Chief Justice Intervenes In High Court's 'Manglik' Order For Rape Survivor

The Allahabad High Court had asked for a rape survivor's horoscope to be examined after accused said he cannot marry her because she is Manglik

Chief Justice Intervenes In High Court's 'Manglik' Order For Rape Survivor

CJI D Y Chandrachud asked the Supreme Court registry to set up a bench to take note of the case. (File)

New Delhi:

An Allahabad High Court order directing that a rape survivor's horoscope be examined to find out whether she is manglik prompted Chief Justice of India (CJI) D Y Chandrachud to intervene on Saturday even though he is overseas. 

What makes the CJI's move even more unusual is that the Supreme Court is on a summer break and no hearings are held on Saturday and Sunday. Top sources in the Supreme Court told NDTV that the CJI found out about the Allahabad High Court order this morning and asked the registry to set up a bench to take note of the issue. Justices Sudhanshu Dhulia and Pankaj Mithal held a special sitting at 3 pm and stayed the high court order.

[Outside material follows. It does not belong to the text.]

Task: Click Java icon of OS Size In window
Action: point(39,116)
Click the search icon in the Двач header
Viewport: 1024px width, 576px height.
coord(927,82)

Some sections of Indian society believe that a person born under the influence of the planet Mars (mangal) has "mangal dosha" (affliction). The superstition goes that marriage between a manglik and non-manglik is inauspicious.

An Allahabad University professor jailed for raping a woman on the pretext of marriage had filed a bail petition before the Allahabad High Court, stating that he could not marry the woman because she is manglik. On May 23, the high court directed the head of Lucknow University's astrology department to study the woman's horoscope to check whether his claim was true. 

The court asked for the woman's horoscope to be submitted in a sealed envelope and directed that the report be submitted within a week. 

The Supreme Court bench asked Solicitor General Tushar Mehta, who appeared in the matter, "Mr Mehta, you have seen this?"

"I have seen this. It is disturbing. I would request your lordships to kindly stay this order," the Solicitor General responded.

An advocate appearing for the complainant told the bench the high court passed the order with the consent of the parties. "But this was totally out of context. What's this got to do with the subject matter," the bench said, adding, "apart from it, it involves so many other features... right to privacy has been disturbed, and we don't want to spell out, there are so many other aspects."  The bench posted the case for further hearing in July.